--- Goal of the exercise ---
The expected result is an exact copy of the lines from the one holding "Task: Close the Gandolf the Grey panel" to the last line of the material, with pictures removed and nothing added.

════════

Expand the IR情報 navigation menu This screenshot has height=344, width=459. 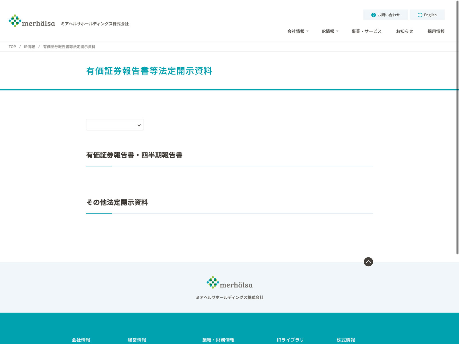coord(330,31)

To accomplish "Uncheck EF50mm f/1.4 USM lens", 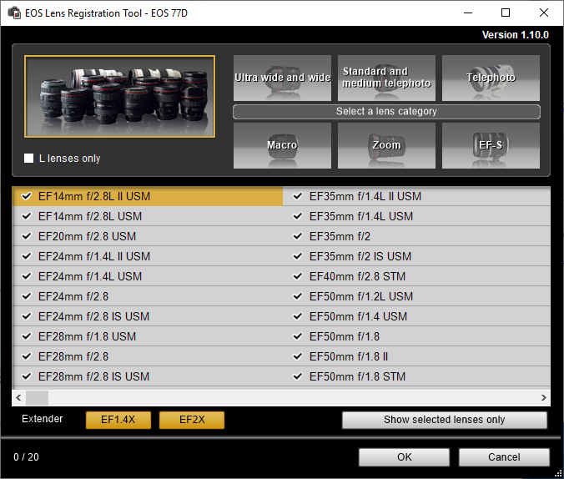I will [x=298, y=316].
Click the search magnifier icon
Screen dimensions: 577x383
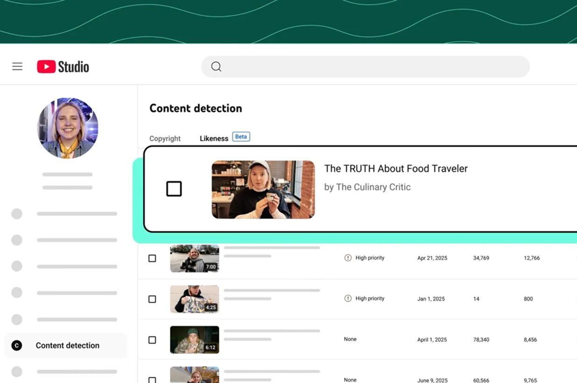point(216,66)
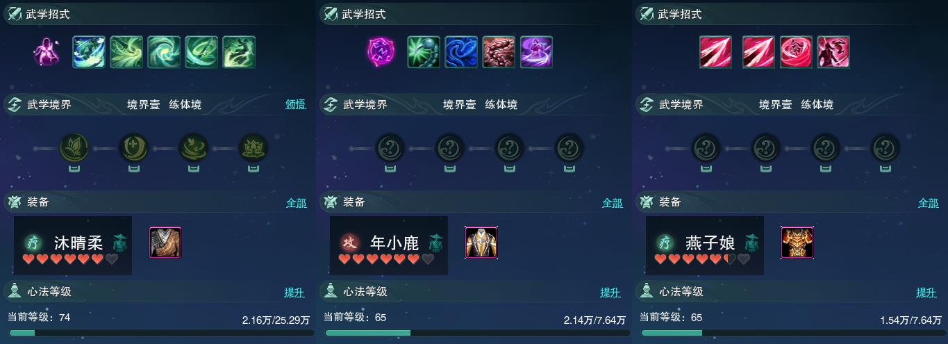Select the green dragon skill icon in first panel
This screenshot has height=344, width=948.
point(239,52)
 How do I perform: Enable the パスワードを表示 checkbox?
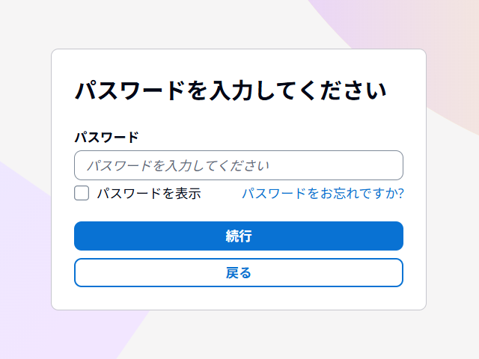point(82,194)
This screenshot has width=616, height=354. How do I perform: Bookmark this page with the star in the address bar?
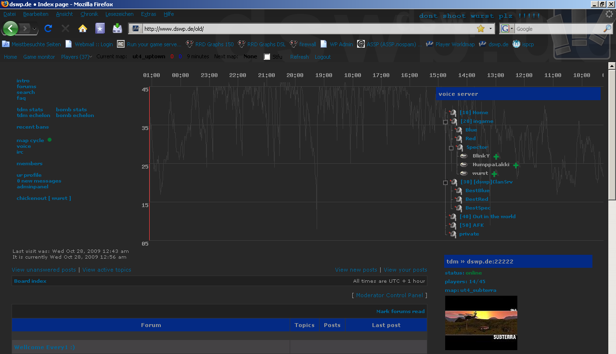[x=480, y=29]
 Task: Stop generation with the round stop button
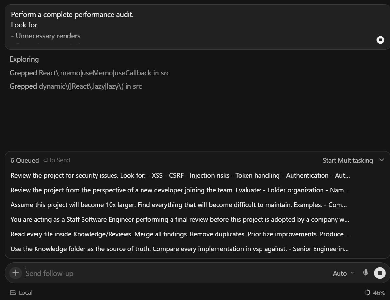(x=380, y=273)
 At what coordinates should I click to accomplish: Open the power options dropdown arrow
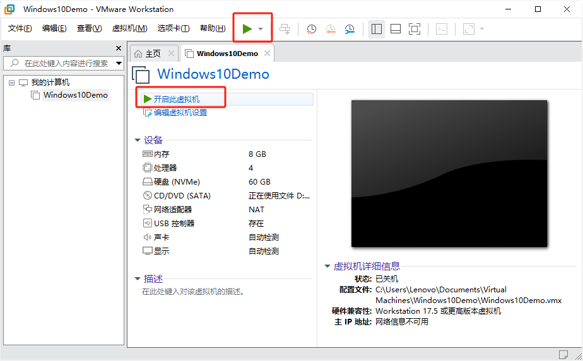pyautogui.click(x=261, y=29)
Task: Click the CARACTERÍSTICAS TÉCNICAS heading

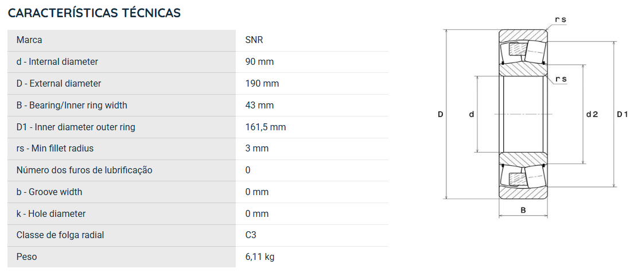Action: tap(94, 13)
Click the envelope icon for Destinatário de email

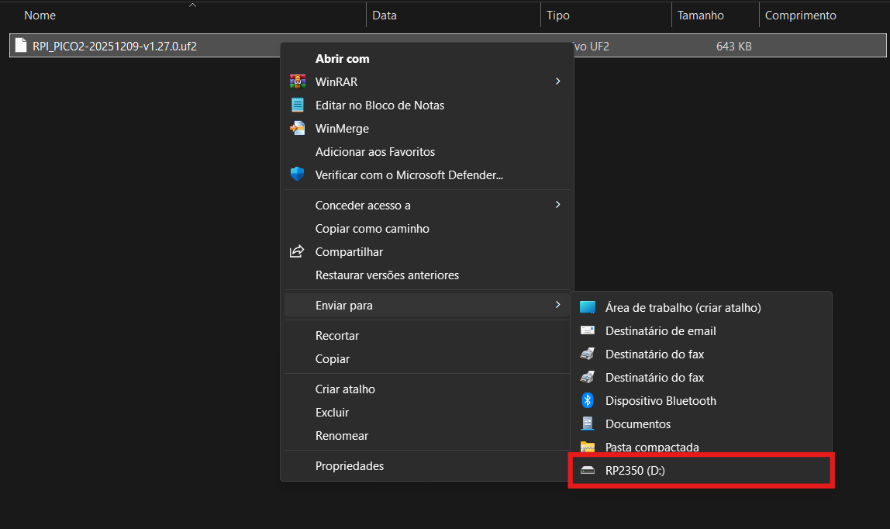coord(588,331)
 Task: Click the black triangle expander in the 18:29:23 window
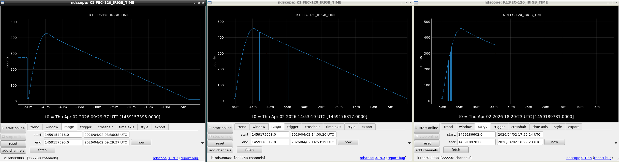click(616, 143)
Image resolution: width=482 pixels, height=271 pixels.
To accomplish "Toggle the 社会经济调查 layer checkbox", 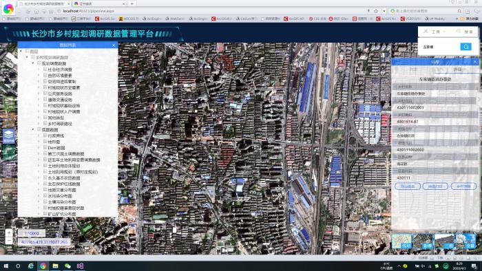I will [x=45, y=69].
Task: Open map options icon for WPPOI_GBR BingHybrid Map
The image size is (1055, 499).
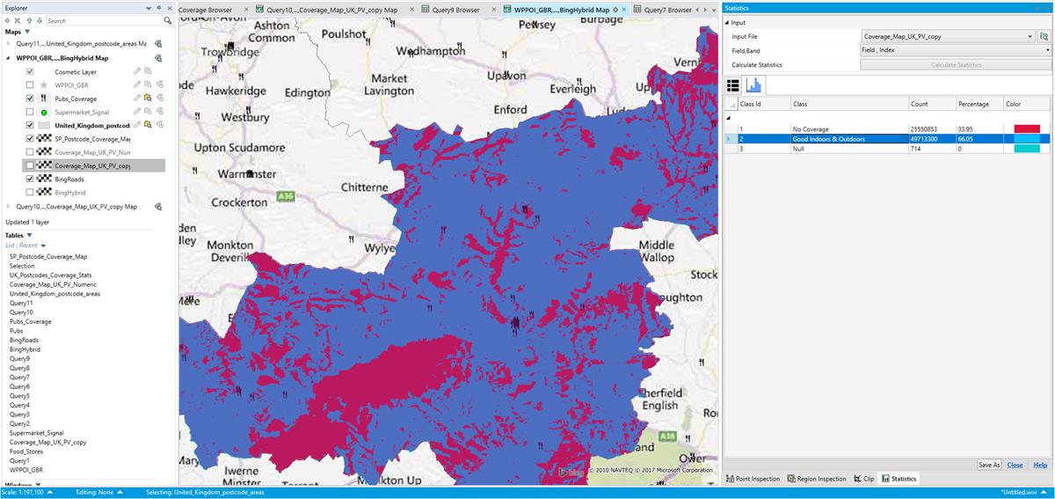Action: pyautogui.click(x=159, y=58)
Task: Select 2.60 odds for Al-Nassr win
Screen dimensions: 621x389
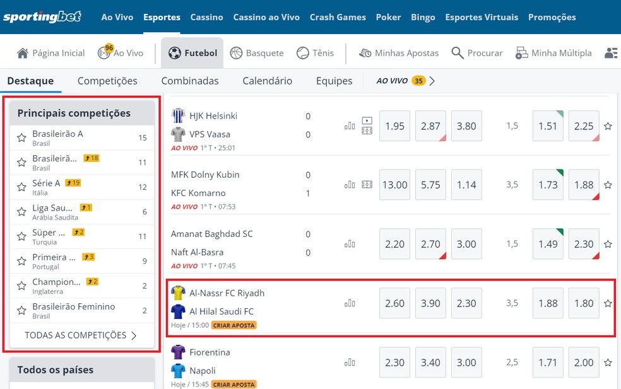Action: coord(394,303)
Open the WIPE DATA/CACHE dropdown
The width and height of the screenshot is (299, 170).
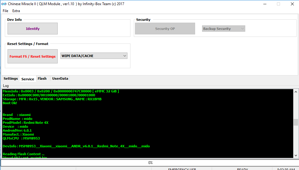(x=94, y=56)
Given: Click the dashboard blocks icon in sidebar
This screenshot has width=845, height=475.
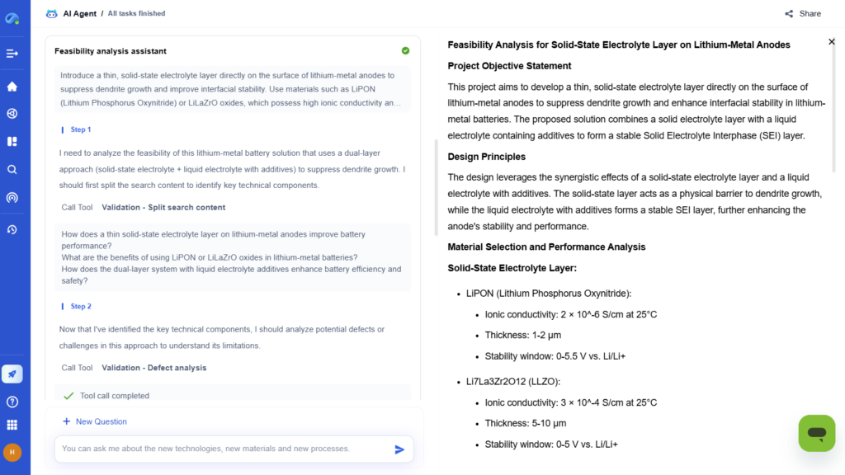Looking at the screenshot, I should (12, 141).
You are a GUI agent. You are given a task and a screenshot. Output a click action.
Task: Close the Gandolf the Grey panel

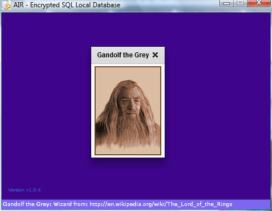pyautogui.click(x=155, y=55)
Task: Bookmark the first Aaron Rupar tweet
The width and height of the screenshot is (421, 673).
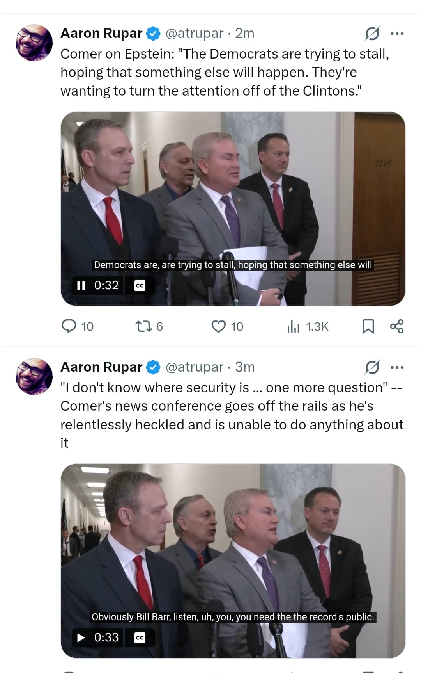Action: (368, 326)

════════

--- Exercise result ---
Task: Close the Gandolf the Grey panel

pyautogui.click(x=155, y=55)
Task: Bookmark the first Aaron Rupar tweet
The width and height of the screenshot is (421, 673).
Action: (368, 326)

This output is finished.